Staff Software Engineer: Reliability, Performance

Feldera • Full-time • 3w ago

Staff Software Engineer: Reliability, Performance

Location: Remote
Commitment: Full-time

About Feldera

Feldera is redefining how engineers compute over changing data. Powered by an award-winning breakthrough in database theory, our platform incrementally maintains even the most complex SQL views as data changes, even when pipelines have hundreds of joins, aggregates, unions, and even recursion. The result? Real-time insights over both live and historical data, with 10x lower cost and 100x faster time-to-value.

This isn’t faster batch compute. It’s a fundamentally new model of computation.

We’re now growing the team that brings this breakthrough to production for our customers.

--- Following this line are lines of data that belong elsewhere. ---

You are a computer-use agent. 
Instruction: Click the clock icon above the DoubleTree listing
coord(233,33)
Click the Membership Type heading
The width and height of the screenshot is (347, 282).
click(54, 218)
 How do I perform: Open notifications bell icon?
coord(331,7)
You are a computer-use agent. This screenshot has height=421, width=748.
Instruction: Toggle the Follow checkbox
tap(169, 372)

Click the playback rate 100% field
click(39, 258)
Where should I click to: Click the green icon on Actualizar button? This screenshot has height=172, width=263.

In this role, you’ll focus on our secure, scalable, production-grade self-hosted platform; one that customers deploy on their own infrastructure, from laptops to multi-node clusters.

The Role

We are looking for a Performance and Reliability Engineer for our internal automated testing and performance benchmarking platform. You’ll help ensure Feldera runs flawlessly under real-world conditions: pushing the engine and control plane to its limits, validating performance and correctness under stress via benchmarks, soak tests, chaos tests, fault tests, and differential tests, and make sure upgrades and recovery are smooth for our customers running mission-critical workloads. See this blog post on how our team approaches software correctness.

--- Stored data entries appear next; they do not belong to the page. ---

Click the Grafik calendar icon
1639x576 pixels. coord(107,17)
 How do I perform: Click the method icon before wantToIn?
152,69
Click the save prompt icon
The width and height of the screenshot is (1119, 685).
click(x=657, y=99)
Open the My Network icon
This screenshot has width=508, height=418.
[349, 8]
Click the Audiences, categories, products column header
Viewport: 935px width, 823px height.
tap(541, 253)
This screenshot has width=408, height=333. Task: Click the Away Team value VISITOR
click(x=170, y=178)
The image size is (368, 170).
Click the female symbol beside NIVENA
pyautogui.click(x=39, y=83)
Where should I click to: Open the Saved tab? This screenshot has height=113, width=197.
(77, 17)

This role is ideal for someone who thrives at the intersection of systems engineering, testing, automation and performance engineering.

What You’ll Do

Real-world testing at scale: Design and run long-lived workloads that mimic production environments, including sustained load, skewed data distributions, and upgrade workflows.
Performance monitoring & tuning: Build metrics and dashboards to continuously measure throughput, latency, and resource efficiency, and use these insights to guide system improvements.
Chaos and fault injection: Run experiments involving node failures, crashes, network partitions, resource contention and rolling upgrades – validating correctness and resilience under stress.
CI/CD engineering: Own and evolve our CI/CD pipelines to make them faster, more reliable, and more reflective of production conditions. Ensure that every change is validated under meaningful workloads before it ships.
Collaboration: Work closely with our systems engineers to pinpoint bottlenecks, identify regressions, and improve reliability mechanisms.

Minimum Requirements

Strong background in systems engineering, performance testing, or site reliability engineering.
Fluency in Python and Linux fundamentals. Rust experience is strongly valued.
Experience with distributed systems and database concepts (consistency, fault tolerance, transactions).
Experience with CI/CD pipeline engineering (GitHub Actions, Docker, Kubernetes).
Hands-on experience running large-scale and long-running workloads, preferably in a cloud-native environment.
Curiosity, rigor, and the ability to design experiments that simulate messy real-world conditions.

Candidates must have authorization to work in their country of residence (United States, European Union, or India). We are unable to sponsor employment visas at this time.